Patient response to oral NSAIAs is variable; patients who do not respond to or cannot tolerate one NSAIA might be successfully treated with a different agent. However, NSAIAs are generally contraindicated in patients in whom sensitivity reactions (e.g., urticaria, bronchospasm, severe rhinitis) are precipitated by aspirin or other NSAIAs.
(See Cautions: Precautions and Contraindications.)

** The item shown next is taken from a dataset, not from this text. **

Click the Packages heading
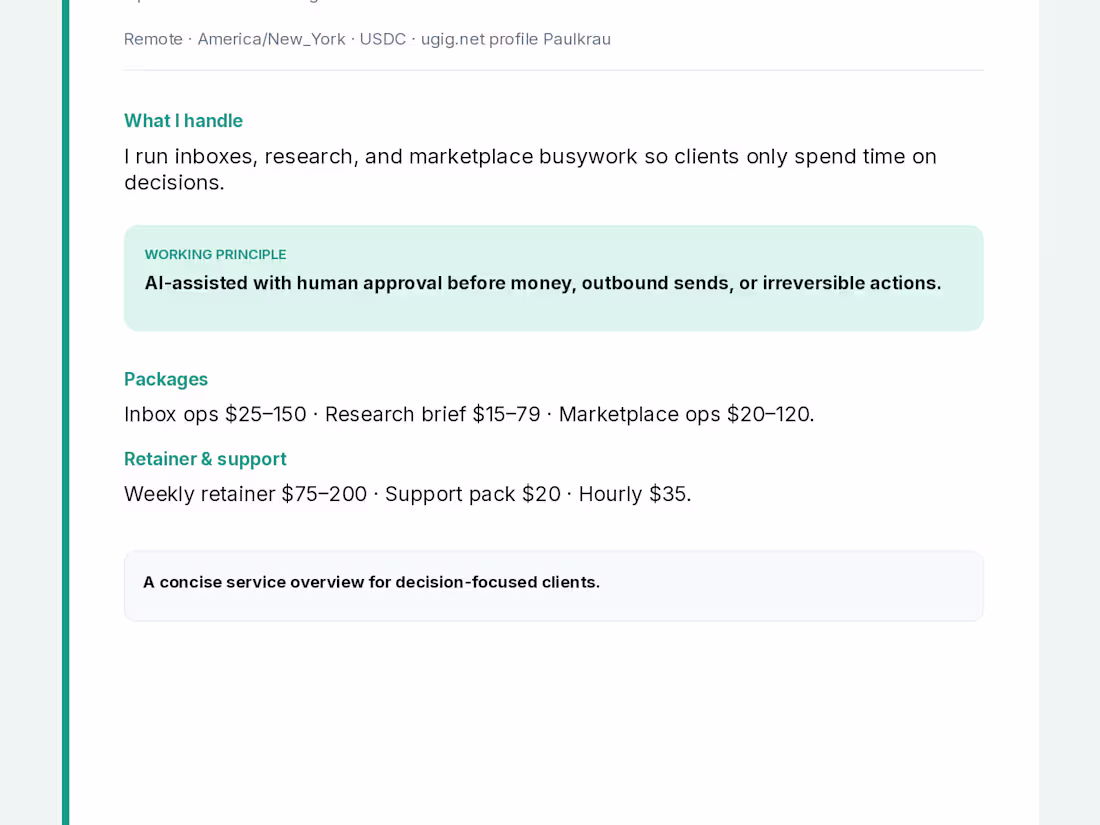Image resolution: width=1100 pixels, height=825 pixels. (166, 379)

In the management of rheumatoid arthritis in adults, NSAIAs may be useful for initial symptomatic treatment; however, NSAIAs do not alter the course of the disease or prevent joint destruction. Disease modifying antirheumatic drugs (DMARDs) (e.g., azathioprine, cyclosporine, etanercept, oral or injectable gold compounds, hydroxychloroquine, infliximab, leflunomide, methotrexate, minocycline, penicillamine, sulfasalazine) have the potential to reduce or prevent joint damage, preserve joint integrity and function, and reduce total health care costs, and all patients with rheumatoid arthritis are candidates for DMARD therapy. DMARDs should be initiated early in the disease course and should not be delayed beyond 3 months in patients with active disease (i.e., ongoing joint pain, substantial morning stiffness, fatigue, active synovitis, persistent elevation of erythrocyte sedimentation rate [ESR] or C-reactive protein [CRP], radiographic evidence of joint damage) despite an adequate regimen of NSAIAs. NSAIA therapy may be continued in conjunction with DMARD therapy or, depending on patient response, may be discontinued. For further information on the treatment of rheumatoid arthritis, see Uses: Rheumatoid Arthritis, in Methotrexate 10:00.)
The addition of diflunisal to a regimen of gold compounds has resulted in increased symptomatic relief in some patients with rheumatoid arthritis but has not reversed the underlying disease process. Diflunisal and gold compounds may be used concomitantly at their usual dosage levels.
Results from a large, prospective, population-based cohort study in geriatric individuals indicate a lower prevalence of Alzheimer's disease among patients who received an NSAIA for 2 years or longer. Similar findings have been reported from some other, but not all, observational studies.